For cases that don’t respond to exercise alone, shockwave therapy is an option. This non-invasive treatment delivers acoustic energy pulses to the tendon. A systematic review found that shockwave therapy reduces pain and improves function, and the combination of shockwave therapy with eccentric exercises and stretching outperformed either approach alone. Results were mixed across individual studies, so it’s not a guaranteed fix, but it’s considered safe and worth trying before considering surgery.
How Long Recovery Takes
Expect a timeline measured in months, not weeks. The initial rest and immobilization phase lasts two to three weeks. The eccentric exercise program runs for 12 weeks at minimum.
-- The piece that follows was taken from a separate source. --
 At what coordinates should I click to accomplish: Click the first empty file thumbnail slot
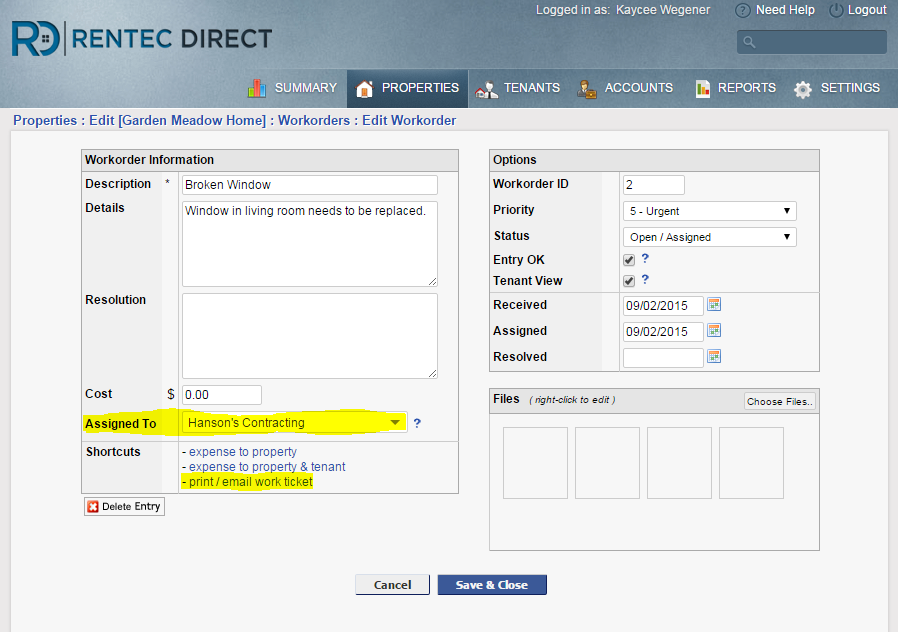coord(535,463)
Many people start feeling meaningful improvement around weeks 6 to 8 of rehabilitation, but full recovery from a chronic case can take three to six months. Tendons have a limited blood supply compared to muscles, which is a major reason they heal slowly.
Returning to activity too quickly is the most common mistake. The pain may subside before the tendon has fully remodeled, creating a false sense of recovery. A gradual return to running or sport, with incremental increases in distance and intensity, reduces the chance of relapse. If you were running 40 kilometers a week before the injury, plan on building back to that volume over several weeks, not jumping back in where you left off.